DATA SHOWN:
----
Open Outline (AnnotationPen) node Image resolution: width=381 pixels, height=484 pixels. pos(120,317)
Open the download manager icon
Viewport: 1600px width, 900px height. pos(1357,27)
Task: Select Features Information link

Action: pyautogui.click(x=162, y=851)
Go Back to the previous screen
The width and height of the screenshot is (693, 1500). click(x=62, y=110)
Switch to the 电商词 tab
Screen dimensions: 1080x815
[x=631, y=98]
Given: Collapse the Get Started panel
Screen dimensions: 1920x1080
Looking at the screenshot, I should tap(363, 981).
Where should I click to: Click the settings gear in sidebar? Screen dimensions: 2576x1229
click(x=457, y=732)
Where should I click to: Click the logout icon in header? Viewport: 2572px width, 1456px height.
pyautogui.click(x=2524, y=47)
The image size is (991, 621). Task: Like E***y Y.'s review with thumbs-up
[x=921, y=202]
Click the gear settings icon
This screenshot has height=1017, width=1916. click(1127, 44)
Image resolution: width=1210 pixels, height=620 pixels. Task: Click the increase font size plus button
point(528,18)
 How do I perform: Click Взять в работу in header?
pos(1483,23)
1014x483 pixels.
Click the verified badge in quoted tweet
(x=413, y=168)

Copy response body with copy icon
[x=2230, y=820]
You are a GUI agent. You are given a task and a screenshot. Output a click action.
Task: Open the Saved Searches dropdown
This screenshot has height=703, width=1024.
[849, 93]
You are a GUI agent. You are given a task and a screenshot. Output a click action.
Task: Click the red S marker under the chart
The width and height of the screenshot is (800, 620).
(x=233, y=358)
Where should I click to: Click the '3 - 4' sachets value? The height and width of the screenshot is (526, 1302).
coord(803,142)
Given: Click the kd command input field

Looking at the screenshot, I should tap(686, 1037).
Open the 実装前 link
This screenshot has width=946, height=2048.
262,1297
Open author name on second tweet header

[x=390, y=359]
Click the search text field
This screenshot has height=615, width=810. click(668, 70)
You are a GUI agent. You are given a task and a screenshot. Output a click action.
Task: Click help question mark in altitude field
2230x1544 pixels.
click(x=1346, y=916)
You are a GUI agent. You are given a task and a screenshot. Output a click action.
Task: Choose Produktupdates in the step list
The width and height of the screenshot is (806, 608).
----
EXERCISE TASK: Put all of the records above into a numbered list, leaving out the blank lines.

FINAL RESULT:
1. Open Outline (AnnotationPen) node Image resolution: width=381 pixels, height=484 pixels. pos(120,317)
2. Open the download manager icon
3. Viewport: 1600px width, 900px height. pos(1357,27)
4. Task: Select Features Information link
5. Action: pyautogui.click(x=162, y=851)
6. Go Back to the previous screen
7. The width and height of the screenshot is (693, 1500). click(x=62, y=110)
8. Switch to the 电商词 tab
9. Screen dimensions: 1080x815
10. [x=631, y=98]
11. Given: Collapse the Get Started panel
12. Screen dimensions: 1920x1080
13. Looking at the screenshot, I should tap(363, 981).
14. Where should I click to: Click the settings gear in sidebar? Screen dimensions: 2576x1229
15. click(x=457, y=732)
16. Where should I click to: Click the logout icon in header? Viewport: 2572px width, 1456px height.
17. pyautogui.click(x=2524, y=47)
18. The image size is (991, 621). Task: Like E***y Y.'s review with thumbs-up
19. [x=921, y=202]
20. Click the gear settings icon
21. This screenshot has height=1017, width=1916. click(1127, 44)
22. Image resolution: width=1210 pixels, height=620 pixels. Task: Click the increase font size plus button
23. point(528,18)
24.  How do I perform: Click Взять в работу in header?
25. pos(1483,23)
26. 1014x483 pixels.
27. Click the verified badge in quoted tweet
28. (x=413, y=168)
29. Copy response body with copy icon
30. [x=2230, y=820]
31. You are a GUI agent. You are given a task and a screenshot. Output a click action.
32. Task: Open the Saved Searches dropdown
33. This screenshot has height=703, width=1024.
34. [849, 93]
35. You are a GUI agent. You are given a task and a screenshot. Output a click action.
36. Task: Click the red S marker under the chart
37. The width and height of the screenshot is (800, 620).
38. (x=233, y=358)
39. Where should I click to: Click the '3 - 4' sachets value? The height and width of the screenshot is (526, 1302).
40. coord(803,142)
41. Given: Click the kd command input field
42. Looking at the screenshot, I should tap(686, 1037).
43. Open the 実装前 link
44. This screenshot has width=946, height=2048.
45. 262,1297
46. Open author name on second tweet header
47. [x=390, y=359]
48. Click the search text field
49. This screenshot has height=615, width=810. click(668, 70)
50. You are a GUI agent. You are given a task and a screenshot. Output a click action.
51. Task: Click help question mark in altitude field
52. 2230x1544 pixels.
53. click(x=1346, y=916)
54. You are a GUI agent. You are given a task and a screenshot. Output a click action.
55. Task: Choose Produktupdates in the step list
56. The width and height of the screenshot is (806, 608).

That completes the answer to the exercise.